(Pixel coordinate grounding data)

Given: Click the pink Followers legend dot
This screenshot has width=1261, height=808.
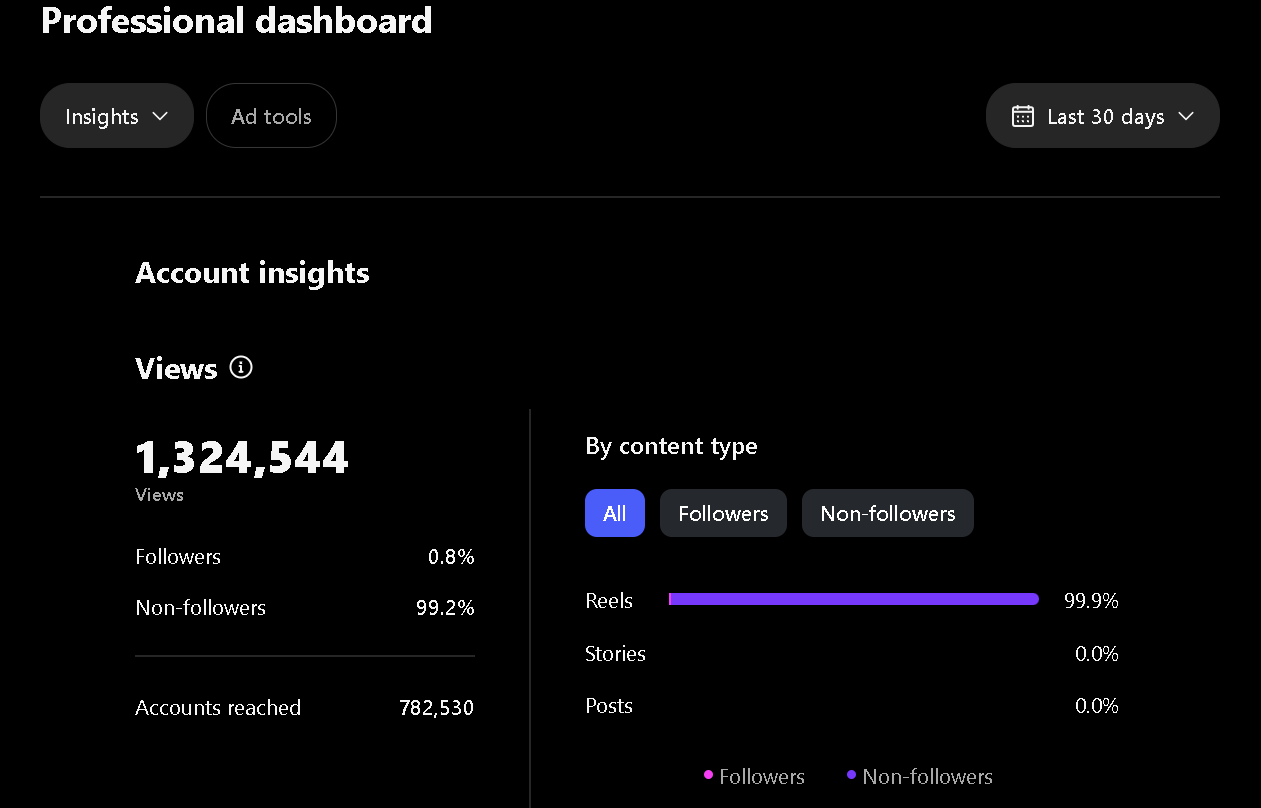Looking at the screenshot, I should [708, 775].

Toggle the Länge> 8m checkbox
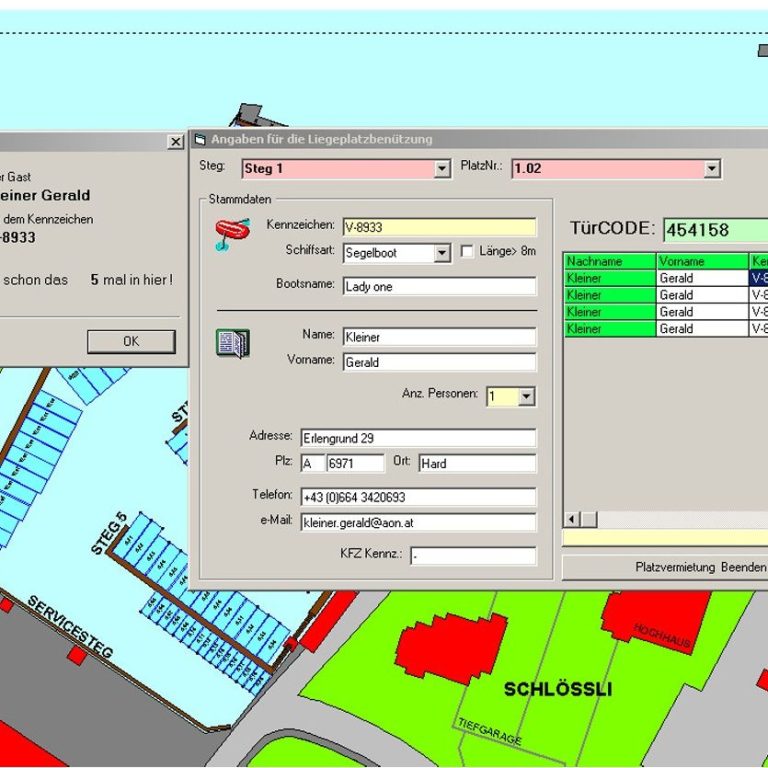tap(467, 253)
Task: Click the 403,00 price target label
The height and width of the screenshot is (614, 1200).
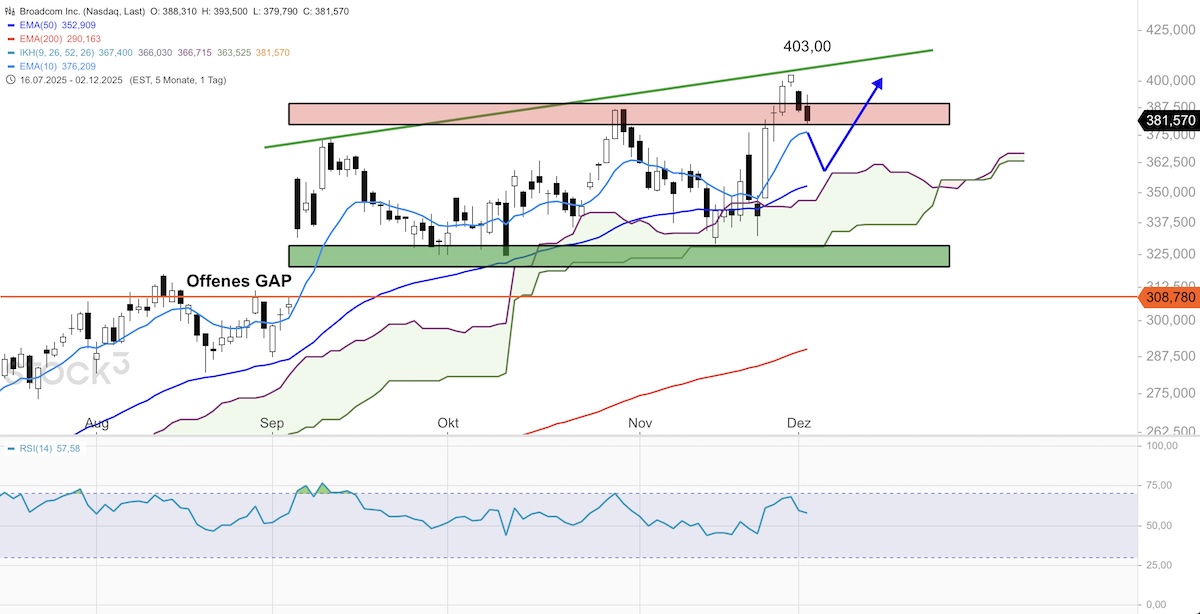Action: pyautogui.click(x=807, y=46)
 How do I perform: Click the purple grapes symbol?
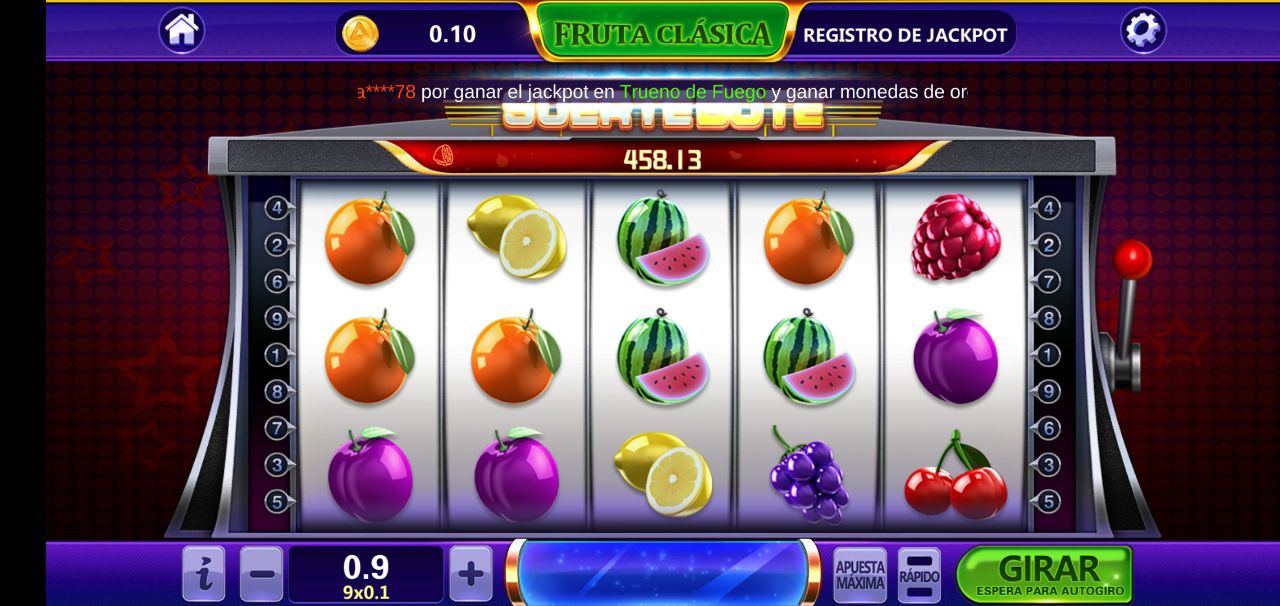pyautogui.click(x=808, y=475)
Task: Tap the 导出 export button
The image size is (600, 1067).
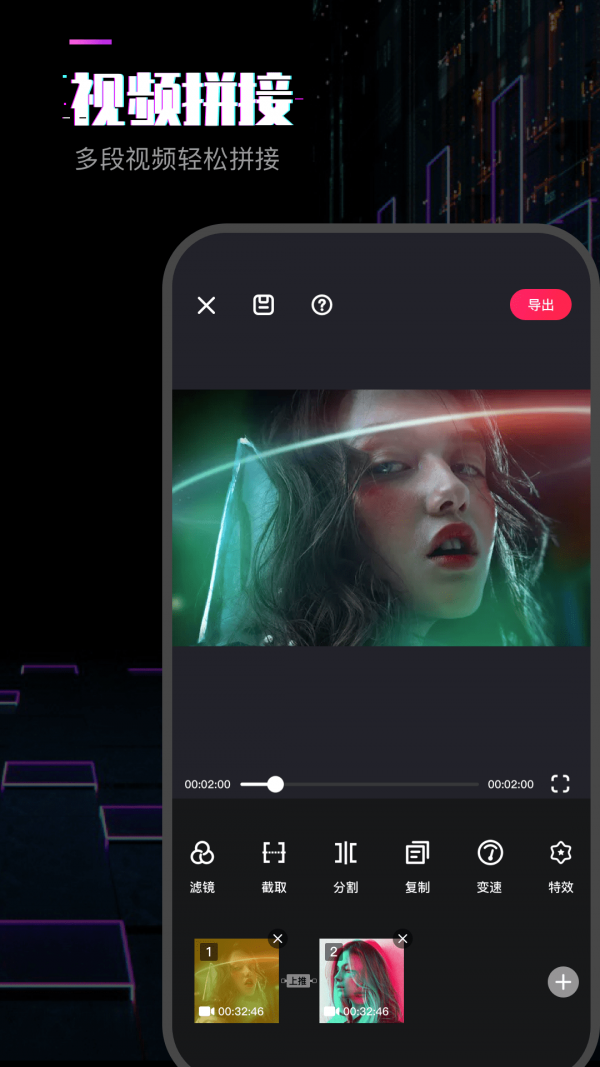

#### WHAT YOU HAVE TO DO
Word for word, restate each line above, minus its pictures.

#### RESULT OF THE EXERCISE
Given: Click the pink Followers legend dot
This screenshot has width=1261, height=808.
Looking at the screenshot, I should [708, 775].

Toggle the Länge> 8m checkbox
tap(467, 253)
Task: Click the 403,00 price target label
The height and width of the screenshot is (614, 1200).
Action: pyautogui.click(x=807, y=46)
 How do I perform: Click the purple grapes symbol?
pyautogui.click(x=808, y=475)
Task: Tap the 导出 export button
The image size is (600, 1067).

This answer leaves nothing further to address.